A simple, refreshing and light dessert that brings child memories and is the best choice for hot summer days!

 2 packs/sachets gluten-free fruit jelly, choose your flavor that you like
 1 Greek cow's yogurt
 fruits of your choice
1

We follow the instructions on the box and make one pack/sachet first. In Greece, its pack/sachet has 100gr of product and needs 2 cups of water, one hot and the other cold.

2

We put it in mold for jelly or if you are not having one, just use plastic container / taper, like I did here because I was at the beach house which is not so fully equipped because I usually staying here only a few weeks, every summer.

3

Cut the fruit into small pieces and place them in the mold, in the jelly. Here I put peach and melon and cut them with the special tool that turns them into balls.
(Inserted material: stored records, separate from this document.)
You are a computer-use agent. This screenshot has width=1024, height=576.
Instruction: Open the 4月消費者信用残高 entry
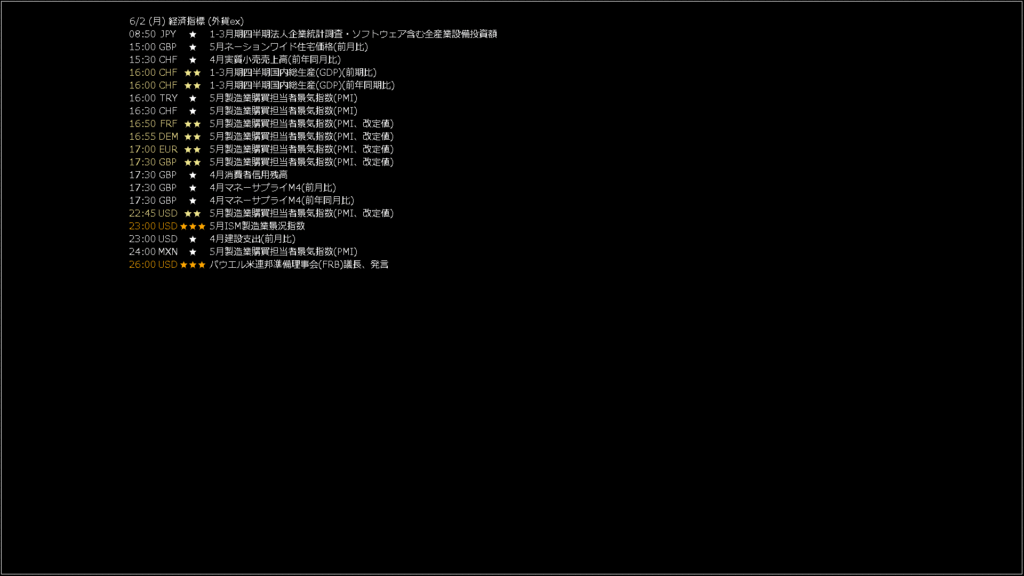[248, 175]
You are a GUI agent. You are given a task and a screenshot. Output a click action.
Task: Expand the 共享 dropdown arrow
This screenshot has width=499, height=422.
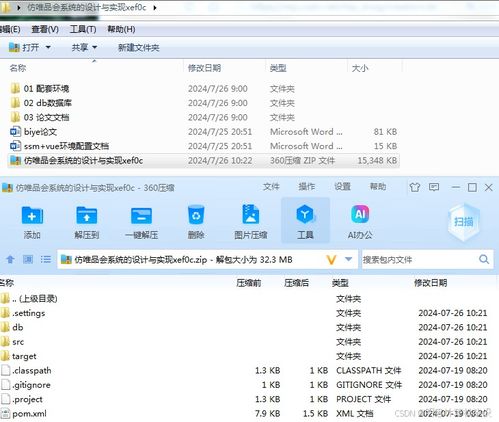point(94,47)
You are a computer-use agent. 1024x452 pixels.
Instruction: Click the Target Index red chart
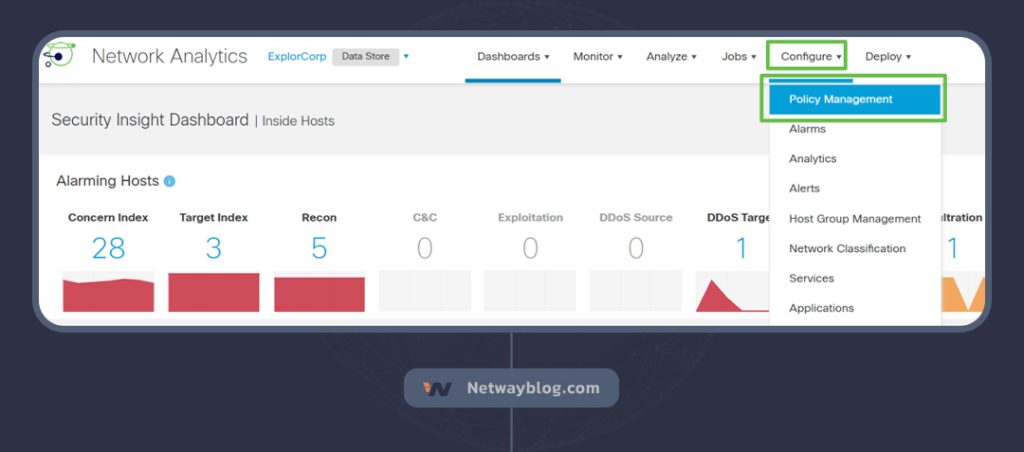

This is not necessary, of course. You can also simply cut them with a knife.

4

Place it in the fridge and let it freeze and thicken well.

5

We prepare the second jelly envelope, only instead of the cold cup of water, we put the yogurt instead and mix it very well so that it dissolves and becomes uniform.

6

Carefully and slowly pour it into the form, on top of the already frozen and solidified fruit jelly.

7

We place it in the fridge so that it also thickens.

8

When it thickens well and stabilizes, turn it over on a plate. But be careful! The instructions say to soak it in hot water first so it comes off the walls and comes out easily. If it stays a little longer than a simple dip, then it will start to melt. If it's cold the water won't come off and will just break. In my experience, I would say that tap water is also fine if it's a hot summer day.

9

When it turns upside down, cut it with a knife and serve it!